Have to think about / read about NEAT. re GAN: do you have a favorite implementation that would lend itself to a GAN imitation game?

Thank you Norman for highlighting this thread to me (and also of course for this whole site!). Of course I appreciate the discussion of this issue that I raised at the meeting!

It’s a nice coincidence that DeepMind just released its own take on non-evolutionary open-endedness a couple days ago: Generally capable agents emerge from open-ended play | DeepMind

So there’s another example.

In any case, it’s possible to argue whether any given approach (say GANs) is really open-ended because after all no approach today of any type is really open-ended in the strongest sense. That said, I think what’s interesting is to see a common theme and inspiration developing across areas. That is clearly happening even though some assumptions and criteria for progress might be different. But there are shared underlying themes, and it raises a question about whether we are really talking about different things or the same thing seen through different lenses. I think that’s pretty interesting to think about, and has implications for the cross-pollination of ideas that could be enriching to the overall hope for artificial open-endedness.

I’m not sure I have a reference implementation of an open-ended (not attached to data) GAN, though I’ve tried it a few times for different things so I could put that code somewhere…

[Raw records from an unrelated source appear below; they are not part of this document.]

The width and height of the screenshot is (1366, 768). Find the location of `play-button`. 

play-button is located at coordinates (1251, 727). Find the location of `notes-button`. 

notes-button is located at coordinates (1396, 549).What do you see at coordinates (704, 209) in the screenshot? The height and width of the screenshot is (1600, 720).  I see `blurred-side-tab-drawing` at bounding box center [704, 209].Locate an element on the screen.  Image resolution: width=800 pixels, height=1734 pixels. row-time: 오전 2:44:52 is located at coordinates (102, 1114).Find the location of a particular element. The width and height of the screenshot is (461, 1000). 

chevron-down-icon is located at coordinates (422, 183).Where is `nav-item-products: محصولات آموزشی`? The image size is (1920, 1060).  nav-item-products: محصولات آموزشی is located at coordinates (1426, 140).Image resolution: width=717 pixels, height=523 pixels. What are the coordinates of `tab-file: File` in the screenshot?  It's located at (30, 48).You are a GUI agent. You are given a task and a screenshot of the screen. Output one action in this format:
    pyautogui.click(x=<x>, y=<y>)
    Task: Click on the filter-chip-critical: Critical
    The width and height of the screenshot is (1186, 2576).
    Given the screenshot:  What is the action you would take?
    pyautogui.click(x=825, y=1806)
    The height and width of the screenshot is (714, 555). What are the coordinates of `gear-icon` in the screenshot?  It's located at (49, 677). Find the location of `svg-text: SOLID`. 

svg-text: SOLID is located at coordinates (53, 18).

For a basic GAN implementation, something like GitHub - arturml/pytorch-wgan-gp: A pytorch implementation of WGAN-GP seems to be a proper reference (slightly fancy tricks, but good ones to know). But maybe a tutorial code would be more useful? In which case something like this perhaps: DCGAN Tutorial — PyTorch Tutorials 1.9.0+cu102 documentation

I will try to get a simple artist-forger-discriminator reference into a state to work, but I’m on vacation for the next two weeks so it’ll have to wait till after then.

Interesting piece by DeepMind. But… they seem to hamstring themselves to prevent “strong open-endedness”, by defining a fixed universe of tasks:

We define a universe of tasks within an environment domain and demonstrate the ability to train agents that are generally capable across this vast space and beyond.

Of course, the space might be vast, but it can’t be as vast (or as interesting) as tasks that are dynamically generated by agent interaction. This is a nice aspect of POET, explicit co-development of problem with problem solvers.

A couple other thoughts:

  • Re. the idea of “really open-ended in the strongest sense”: would be nice to pin down what is meant by this, to the extent that we can know when we have achieved it.
  • Re. exemplars vs. categories: @NichG and I had a minor misunderstanding at the beginning of this thread, which might be useful to surface explicitly: Are we exploring a list of exemplars (of non-evolutionary open-endedness), or do we have enough knowledge about the exemplars to begin to categorize them?